Deborah, what do you think of jsteinhardt's Beyond Bayesians and Frequentists?

Comment author: Mayo 29 September 2013 06:52:12AM 4 points [-]

If there was a genuine philosophy of science illumination it would be clear that, despite the shortcomings of the logical empiricist setting in which Popper found himself , there is much more of value in a sophisticated Popperian methodological falsificationism than in Bayesianism. If scientists were interested in the most probable hypotheses, they would stay as close to the data as possible. But in fact they want interesting, informative, risky theories and genuine explanations. This goes against the Bayesian probabilist ideal. Moreover, you cannot falsify with Bayes theorem, so you'd have to start out with an exhaustive set of hypotheses that could account for data (already silly), and then you'd never get rid of them---they could only be probabilistically disconfirmed.

Comment author: Cyan 30 September 2013 12:40:44AM *  2 points [-]

Strictly speaking, one can't falsify with any method outside of deductive logic -- even your own Severity Principle only claims to warrant hypotheses, not falsify their negations.
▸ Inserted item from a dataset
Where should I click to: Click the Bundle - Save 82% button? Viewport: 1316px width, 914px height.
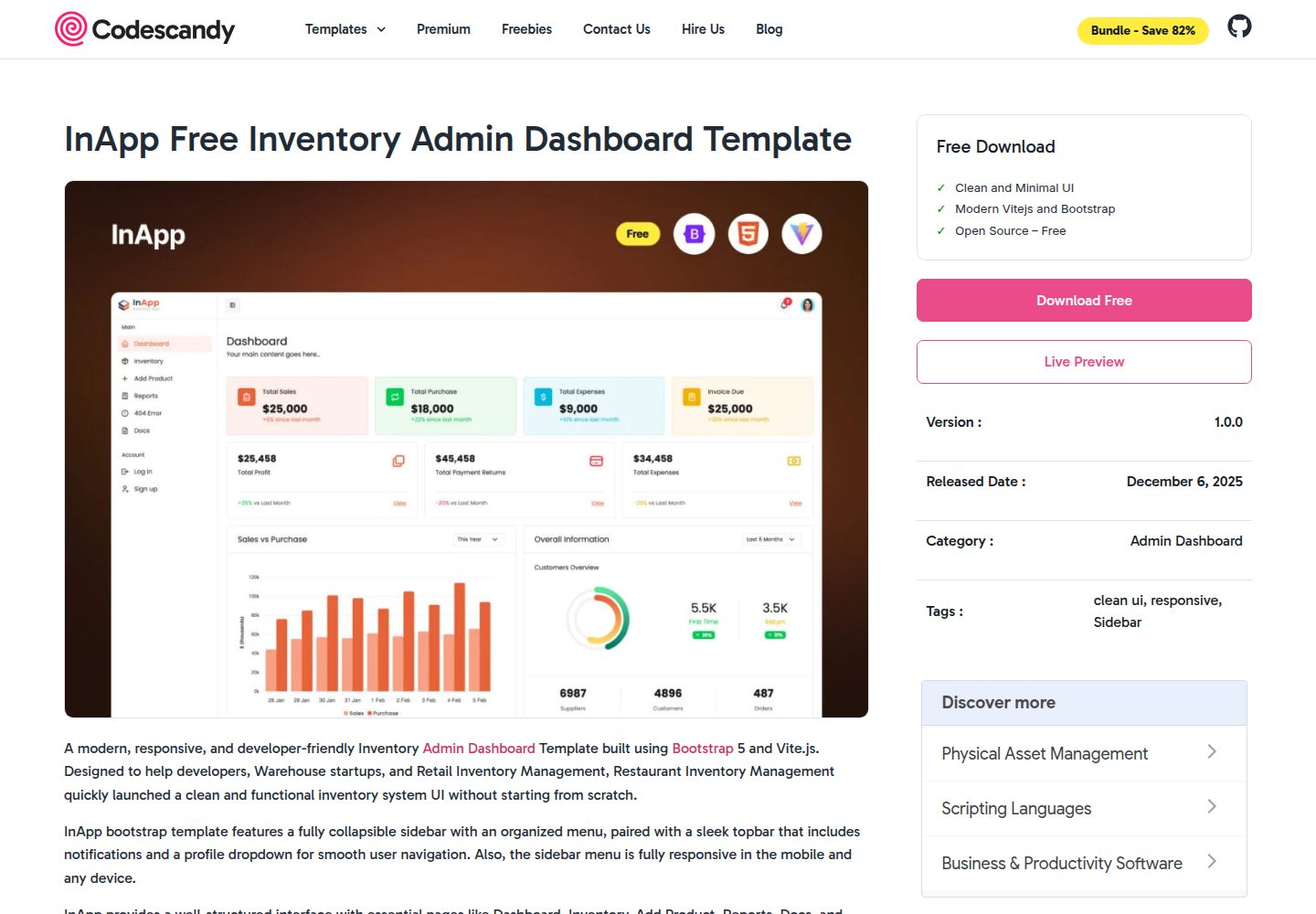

Bayesian statistical analysis is just the same in this regard.

A Bayesian analysis doesn't need to start with an exhaustive set of hypotheses to justify discarding some of them. Suppose we have a set of mutually exclusive but not exhaustive hypotheses. The posterior probability of an hypothesis under the assumption that the set is exhaustive is an upper bound for its posterior probability in an analysis with an expanded set of hypotheses. A more complete set can only make a hypotheses less likely, so if its posterior probability is already so low that it would have a negligible effect on subsequent calculations, it can safely be discarded.

But in fact they want interesting, informative, risky theories and genuine explanations. This goes against the Bayesian probabilist ideal.

I'm a Bayesian probabilist, and it doesn't go against my ideal. I think you're attacking philosophical subjective Bayesianism, but I don't think that's the kind of Bayesianism to which lukeprog is referring.